_Requirement_: Below, some lines carry pictures; leave those pictures out and retype exactly the lines from the one with "Home (180, 52)" through the one with "Article library (210, 2364)".

_Data for analysis_:
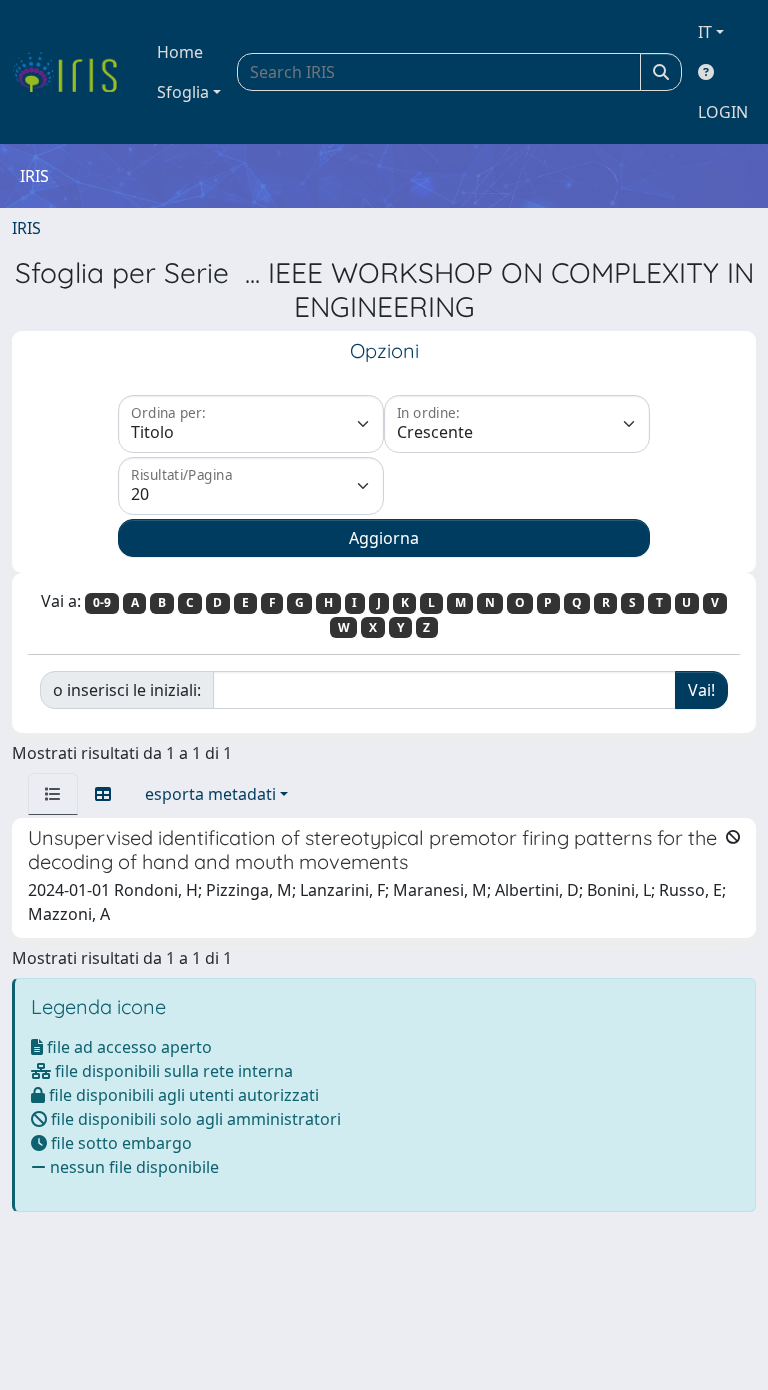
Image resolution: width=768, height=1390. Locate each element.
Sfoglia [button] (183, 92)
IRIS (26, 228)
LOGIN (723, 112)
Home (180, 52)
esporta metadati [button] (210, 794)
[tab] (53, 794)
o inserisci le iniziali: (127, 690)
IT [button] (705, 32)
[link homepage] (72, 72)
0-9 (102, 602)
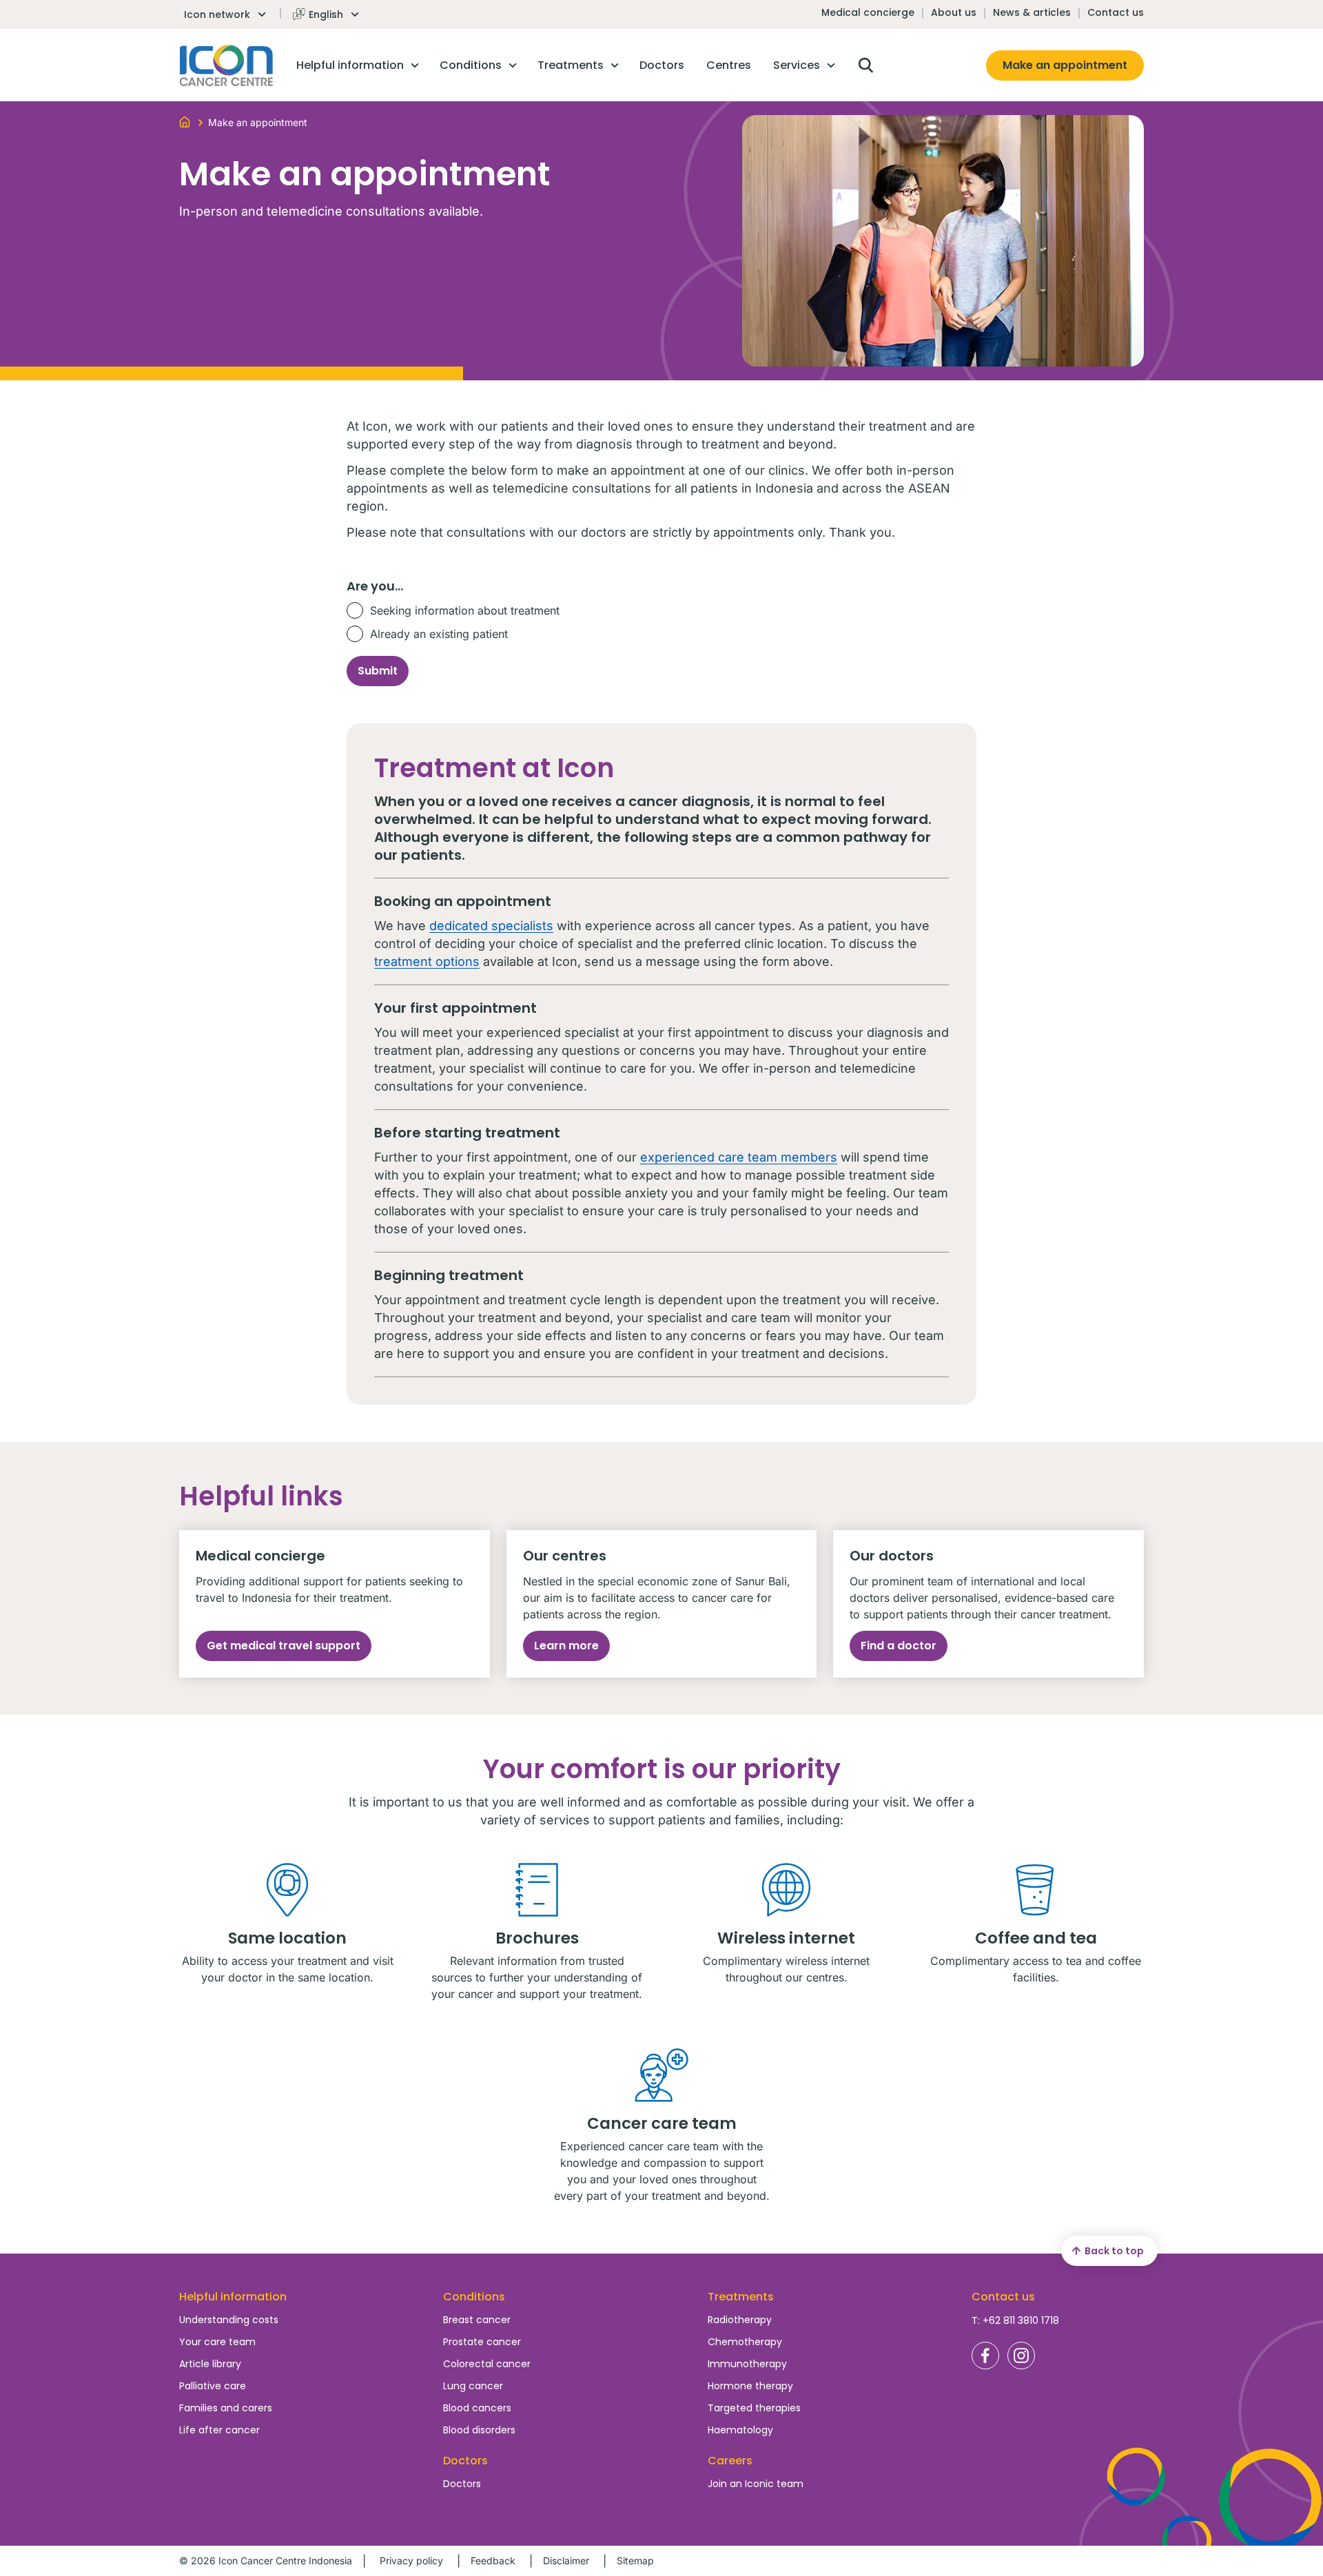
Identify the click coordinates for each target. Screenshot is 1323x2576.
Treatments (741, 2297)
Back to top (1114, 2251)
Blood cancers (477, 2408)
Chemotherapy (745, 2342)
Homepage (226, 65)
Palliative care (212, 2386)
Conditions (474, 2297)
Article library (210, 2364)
...
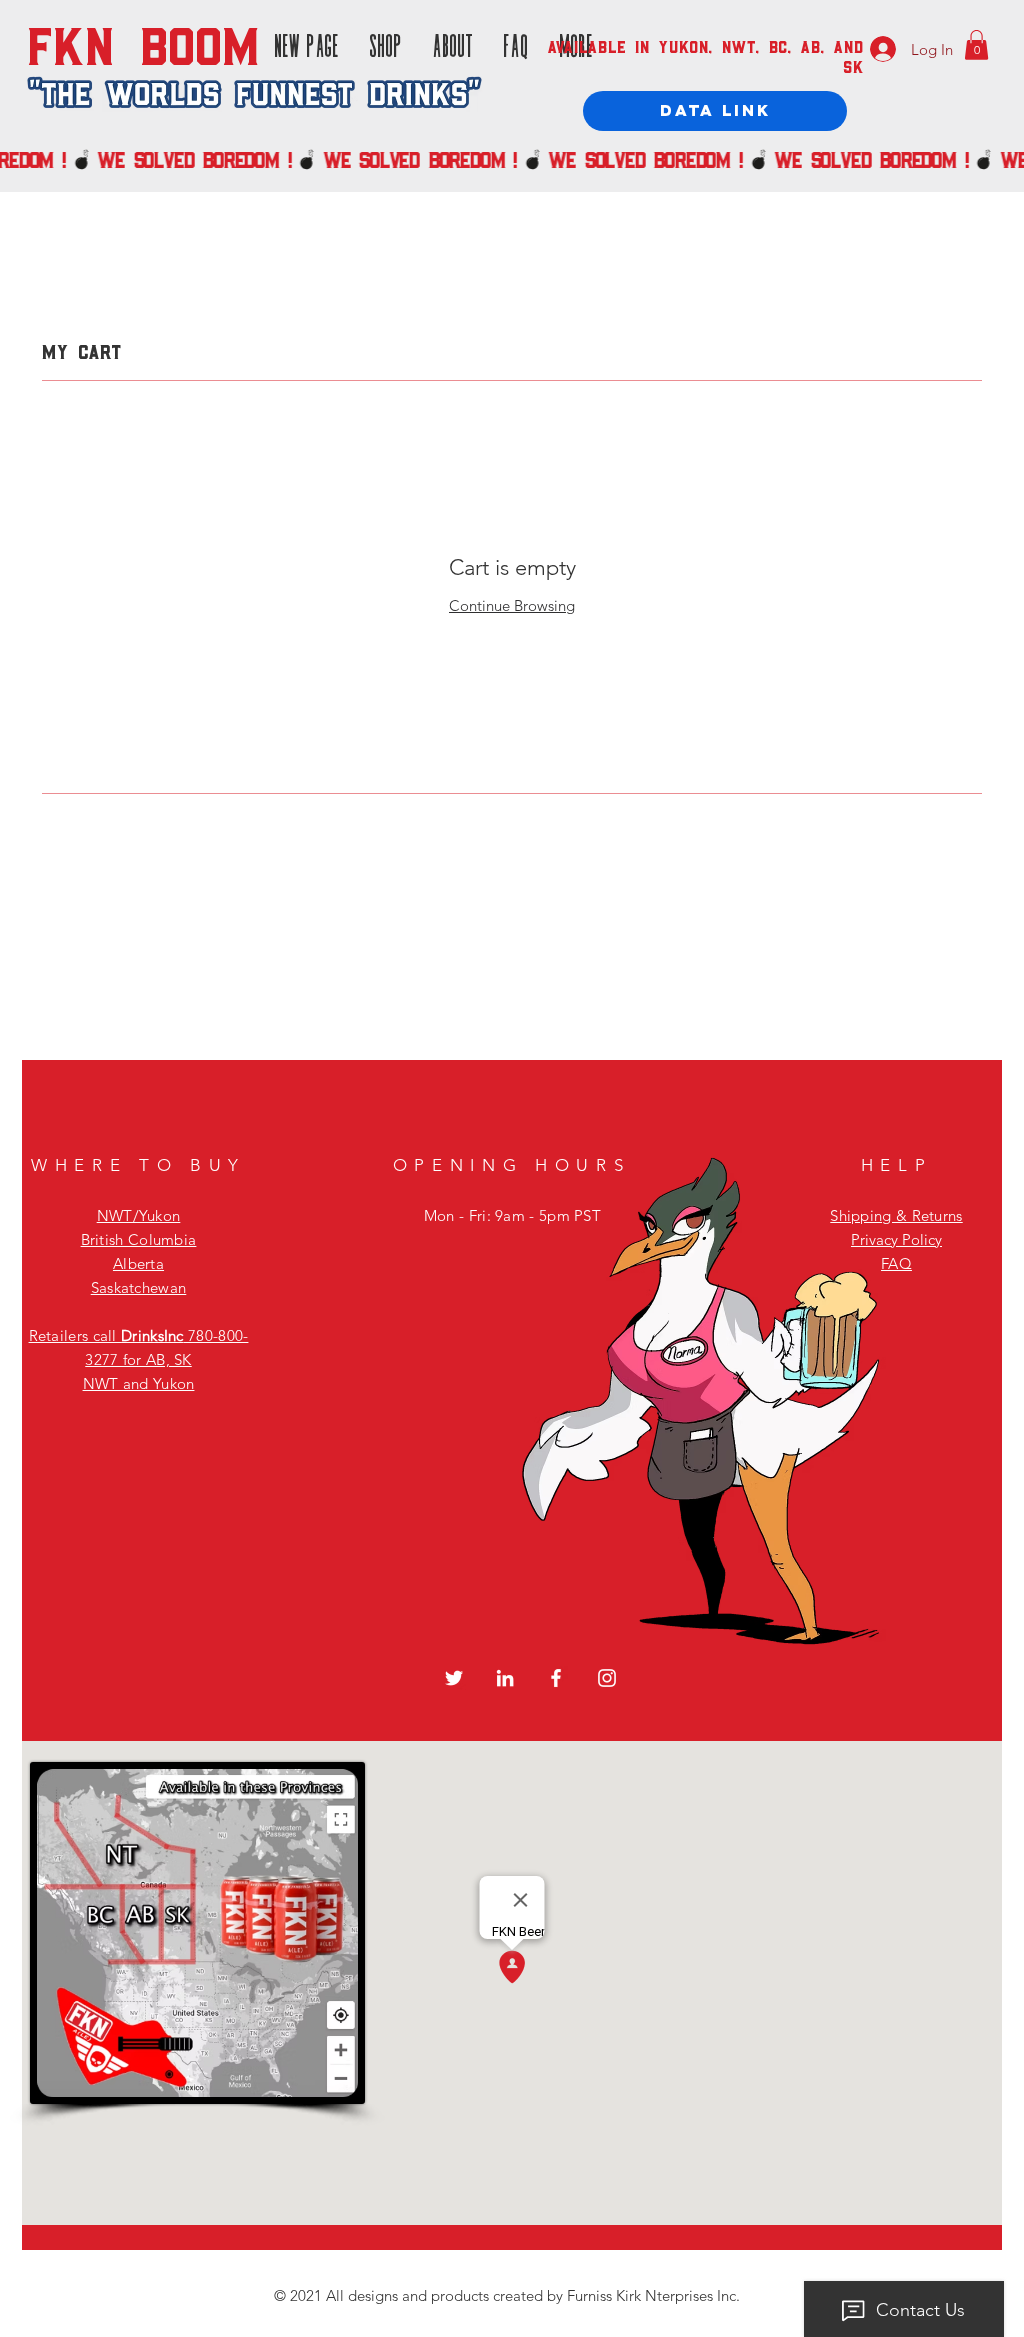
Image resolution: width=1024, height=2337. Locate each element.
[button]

_Expected output_:
Home (180, 52)
esporta metadati [button] (210, 794)
[tab] (53, 794)
o inserisci le iniziali: (127, 690)
IT [button] (705, 32)
[link homepage] (72, 72)
0-9 (102, 602)
Identify the click coordinates for each target. Screenshot is 1323x2576.
Treatments (741, 2297)
Back to top (1114, 2251)
Blood cancers (477, 2408)
Chemotherapy (745, 2342)
Homepage (226, 65)
Palliative care (212, 2386)
Conditions (474, 2297)
Article library (210, 2364)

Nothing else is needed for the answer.